One attendee questioned whether AI productivity gains would ultimately just lead companies to demand even more output from employees.
Weeks acknowledged that many companies are currently operating in what she called the “AI rat race,” where organizations are aggressively experimenting in order to stay competitive.
Still, she argued that long-term sustainability remains critical.
“At the end of the day, we’re still approaching it as this is a 40-hour work week and we want it to be a 40-hour work week,” Weeks said.
Herrmann suggested the AI era may also accelerate more flexible work arrangements, including fractional or project-based expertise rather than traditional full-time structures. “Now their brain power is exacerbated,” she said, referring to employees augmented by AI tools. “And now I’m supposed to expect more from them?”
Recruiting Is Becoming More Human Again
Despite the heavy focus on automation, one surprising theme emerged repeatedly throughout the session: the growing importance of in-person relationships.
Barth told attendees that networking and direct human connection have become more valuable, not less, in the AI hiring era.
“I cannot understate the value of in-person and people-to-people connections in this job market,” he said.
He encouraged job seekers to proactively reach out to professionals they admire, schedule short conversations, and treat networking like long-term business development.
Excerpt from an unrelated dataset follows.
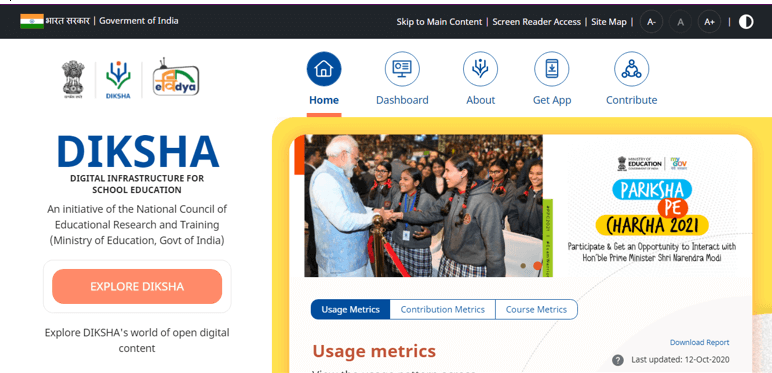The image size is (772, 373).
Task: Open the Contribute people icon
Action: point(631,69)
“Don’t give up on building relationships and using your network,” Barth said.
Herrmann echoed that point while reflecting on her own recent hiring experience after receiving over a thousand applications for a role.
“I ended up having to talk to people and say, ‘Hey, I just got way too much. Can you help me find someone?’” she said.
The result, she admitted, was that personal connections ultimately mattered more than application portals.
“I think we’re coming back to in-person interactions that are most important for hiring,” Herrmann said.
Scarlett added that “learning in public,” posting projects, sharing experiments, and documenting growth online, can also help candidates stand out in increasingly crowded markets.
“Nobody Has All the Answers Yet”
As the panel wrapped up, Weeks left the audience with a reminder that the AI transition is still unfolding in real time.
“Nobody has all the answers,” she said. “It’s a time of experimentation.”
Rather than waiting for certainty, the panel encouraged attendees to stay curious, experiment often, and focus on learning how to work alongside AI rather than competing against it.
For many in the room, the message was less about mastering a specific tool and more about adapting to a rapidly changing way of working.
“The most important thing to know right now,” Weeks said, “is that nobody has all the answers.”